TASK TO CARRY OUT
Determine how many lines in these records hold "will". Only the number is wanted.

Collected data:
........

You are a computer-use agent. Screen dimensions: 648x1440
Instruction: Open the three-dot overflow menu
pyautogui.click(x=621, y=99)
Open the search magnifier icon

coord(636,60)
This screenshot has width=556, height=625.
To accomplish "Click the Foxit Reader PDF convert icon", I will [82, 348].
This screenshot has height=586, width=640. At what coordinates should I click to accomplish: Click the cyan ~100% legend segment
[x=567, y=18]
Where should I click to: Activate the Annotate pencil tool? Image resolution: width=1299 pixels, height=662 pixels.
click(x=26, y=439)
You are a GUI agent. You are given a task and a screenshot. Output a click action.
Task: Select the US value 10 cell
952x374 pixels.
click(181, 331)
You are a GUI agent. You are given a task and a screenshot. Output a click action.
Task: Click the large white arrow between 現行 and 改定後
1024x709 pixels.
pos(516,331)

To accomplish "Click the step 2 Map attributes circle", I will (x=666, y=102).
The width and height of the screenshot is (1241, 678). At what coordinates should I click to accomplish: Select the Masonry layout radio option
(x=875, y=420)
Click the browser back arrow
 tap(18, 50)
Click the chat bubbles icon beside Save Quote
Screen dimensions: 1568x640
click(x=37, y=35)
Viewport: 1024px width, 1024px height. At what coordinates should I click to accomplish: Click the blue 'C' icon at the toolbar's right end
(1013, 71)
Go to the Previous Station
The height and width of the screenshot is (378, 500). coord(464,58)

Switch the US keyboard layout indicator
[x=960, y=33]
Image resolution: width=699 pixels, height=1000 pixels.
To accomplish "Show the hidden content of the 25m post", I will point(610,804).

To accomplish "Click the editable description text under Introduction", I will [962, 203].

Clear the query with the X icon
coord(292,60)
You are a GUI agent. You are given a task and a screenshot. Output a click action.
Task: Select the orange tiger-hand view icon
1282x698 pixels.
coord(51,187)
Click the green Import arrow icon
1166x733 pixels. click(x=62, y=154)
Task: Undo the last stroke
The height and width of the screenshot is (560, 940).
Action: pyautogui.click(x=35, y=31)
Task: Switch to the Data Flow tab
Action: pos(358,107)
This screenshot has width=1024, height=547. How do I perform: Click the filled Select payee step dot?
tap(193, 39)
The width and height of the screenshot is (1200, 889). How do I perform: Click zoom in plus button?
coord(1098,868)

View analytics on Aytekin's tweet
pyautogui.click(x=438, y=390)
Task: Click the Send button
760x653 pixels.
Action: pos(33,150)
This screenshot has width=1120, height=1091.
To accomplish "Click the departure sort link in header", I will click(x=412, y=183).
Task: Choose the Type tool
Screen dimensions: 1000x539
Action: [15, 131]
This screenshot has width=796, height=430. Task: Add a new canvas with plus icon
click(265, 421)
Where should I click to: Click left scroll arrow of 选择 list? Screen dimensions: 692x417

........

TASK RESPONSE
5